Tax on LTCG u/s 112 and STCG u/s 111A

Others 15073 views 3 replies

  

Mr. A (resident) has the following incomes:

                 Under PGBP                                            = 150000.00

                 STCG on equity shares (liable to STT) = 15000.00

                 LTCG                                                        = 25000.00

                 Total income = 150000+15000+25000 = 190000

                     BEL = 160000.00

Calculate the tax payable by him.

 

Solution: In this question provisions of section 111A and 112 shall be applied. It may have 3 solutions as below:

 

1.        

STCG: tax on such STCG shall be @ 15% u/s 111A

Proviso to section 111A(1) states that where total income - such STCG < BEL, the such STCG shall be reduced by such short fall.

Here 190000 – 15000 = 175000, i.e more than BEL, so proviso to section 111A(1) shall not be applied.
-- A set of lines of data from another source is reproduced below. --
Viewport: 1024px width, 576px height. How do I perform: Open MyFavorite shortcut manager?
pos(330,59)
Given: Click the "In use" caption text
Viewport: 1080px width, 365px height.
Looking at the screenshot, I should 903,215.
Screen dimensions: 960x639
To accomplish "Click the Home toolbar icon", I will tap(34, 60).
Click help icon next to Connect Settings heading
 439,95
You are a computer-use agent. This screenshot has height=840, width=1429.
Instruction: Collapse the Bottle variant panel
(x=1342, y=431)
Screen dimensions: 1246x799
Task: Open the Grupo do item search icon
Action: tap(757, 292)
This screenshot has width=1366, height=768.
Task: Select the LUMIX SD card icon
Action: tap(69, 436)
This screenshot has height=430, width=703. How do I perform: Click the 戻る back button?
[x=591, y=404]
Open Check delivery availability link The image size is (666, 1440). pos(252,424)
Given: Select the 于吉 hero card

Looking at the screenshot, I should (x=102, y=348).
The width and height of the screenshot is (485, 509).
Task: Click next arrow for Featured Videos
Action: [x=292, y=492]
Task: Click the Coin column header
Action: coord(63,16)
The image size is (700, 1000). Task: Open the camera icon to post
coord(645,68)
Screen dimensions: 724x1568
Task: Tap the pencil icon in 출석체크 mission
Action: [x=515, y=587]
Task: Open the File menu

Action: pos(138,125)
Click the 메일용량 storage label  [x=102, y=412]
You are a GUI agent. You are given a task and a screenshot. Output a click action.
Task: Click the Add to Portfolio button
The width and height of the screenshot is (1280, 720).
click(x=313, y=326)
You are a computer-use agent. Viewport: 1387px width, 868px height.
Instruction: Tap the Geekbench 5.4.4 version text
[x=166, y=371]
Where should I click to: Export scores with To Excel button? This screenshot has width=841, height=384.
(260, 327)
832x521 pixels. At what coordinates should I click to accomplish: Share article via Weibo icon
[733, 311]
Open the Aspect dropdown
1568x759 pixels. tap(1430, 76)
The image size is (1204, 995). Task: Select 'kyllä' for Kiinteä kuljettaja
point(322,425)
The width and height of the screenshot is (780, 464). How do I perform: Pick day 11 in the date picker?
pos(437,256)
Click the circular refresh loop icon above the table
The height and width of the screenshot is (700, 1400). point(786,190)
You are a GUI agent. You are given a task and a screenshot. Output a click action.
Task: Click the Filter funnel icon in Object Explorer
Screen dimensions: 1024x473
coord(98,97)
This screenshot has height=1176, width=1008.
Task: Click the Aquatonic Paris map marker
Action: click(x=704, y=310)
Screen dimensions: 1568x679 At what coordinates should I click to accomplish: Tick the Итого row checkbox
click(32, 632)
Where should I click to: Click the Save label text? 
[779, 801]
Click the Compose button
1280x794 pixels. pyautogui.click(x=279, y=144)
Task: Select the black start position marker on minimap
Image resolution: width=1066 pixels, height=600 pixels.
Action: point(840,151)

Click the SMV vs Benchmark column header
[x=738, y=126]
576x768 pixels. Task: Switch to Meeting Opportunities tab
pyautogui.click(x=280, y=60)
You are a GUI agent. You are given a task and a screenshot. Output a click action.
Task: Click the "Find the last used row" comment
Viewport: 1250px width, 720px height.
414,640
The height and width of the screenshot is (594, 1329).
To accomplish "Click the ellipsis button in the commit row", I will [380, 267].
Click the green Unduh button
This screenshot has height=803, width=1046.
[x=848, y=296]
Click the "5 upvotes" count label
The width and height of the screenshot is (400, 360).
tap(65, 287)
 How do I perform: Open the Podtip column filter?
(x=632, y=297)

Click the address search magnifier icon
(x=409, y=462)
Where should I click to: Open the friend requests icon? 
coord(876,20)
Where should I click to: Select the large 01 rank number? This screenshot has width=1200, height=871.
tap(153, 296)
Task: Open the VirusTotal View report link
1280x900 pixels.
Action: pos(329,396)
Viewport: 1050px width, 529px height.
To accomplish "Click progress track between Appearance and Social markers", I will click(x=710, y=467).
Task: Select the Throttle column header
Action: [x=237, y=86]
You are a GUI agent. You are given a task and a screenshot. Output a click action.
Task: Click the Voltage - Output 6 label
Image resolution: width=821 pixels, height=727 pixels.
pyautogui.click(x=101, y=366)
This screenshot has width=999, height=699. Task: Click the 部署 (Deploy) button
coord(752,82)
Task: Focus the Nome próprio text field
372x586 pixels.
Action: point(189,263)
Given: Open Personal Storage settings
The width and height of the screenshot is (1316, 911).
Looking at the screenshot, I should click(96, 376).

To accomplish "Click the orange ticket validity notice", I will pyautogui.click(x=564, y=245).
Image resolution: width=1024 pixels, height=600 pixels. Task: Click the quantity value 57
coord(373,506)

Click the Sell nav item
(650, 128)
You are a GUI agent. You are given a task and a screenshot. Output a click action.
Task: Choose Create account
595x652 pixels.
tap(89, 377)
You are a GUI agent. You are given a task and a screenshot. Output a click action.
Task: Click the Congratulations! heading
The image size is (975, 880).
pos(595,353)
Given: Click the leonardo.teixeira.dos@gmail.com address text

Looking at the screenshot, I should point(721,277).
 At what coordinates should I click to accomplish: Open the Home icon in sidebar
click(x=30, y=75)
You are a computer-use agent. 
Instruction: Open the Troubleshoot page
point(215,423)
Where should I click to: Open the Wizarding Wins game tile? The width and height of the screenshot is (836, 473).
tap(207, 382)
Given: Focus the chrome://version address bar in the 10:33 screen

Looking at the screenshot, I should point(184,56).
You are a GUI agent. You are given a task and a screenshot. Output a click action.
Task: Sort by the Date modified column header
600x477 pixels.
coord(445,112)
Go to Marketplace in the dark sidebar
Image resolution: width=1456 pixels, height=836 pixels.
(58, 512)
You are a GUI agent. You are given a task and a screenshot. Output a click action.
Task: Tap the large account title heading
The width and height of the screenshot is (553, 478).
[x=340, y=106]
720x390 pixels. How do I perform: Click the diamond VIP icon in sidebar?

Tax payable on such STCG = 15000 * 15% = 2250

 

LTCG: tax on such LTCG shall be @ 20% u/s 112

Proviso to section 112(1)(a) states that where total income - such LTCG < BEL, the such LTCG shall be reduced by such short fall.

Here 190000 – 25000 = 165000, i.e more than BEL, so proviso to section 112(1)(a) shall not be applied.

Tax payable on such LTCG = 25000 * 20% = 5000

 

Note: this solution is according to my understanding to language of act. It seems to wrong to me as tax is charged on Rs.40000 (15000+25000), but his total income exceeds the BEL by only Rs. 30000 (190000-160000).

 

2.

According to me and keeping in view the intention of law, in such case, the following steps shall be for calculating tax:-

1.      calculate the total income of the assessee

2.      calculate and aggregate the incomes chargeable at specific rate.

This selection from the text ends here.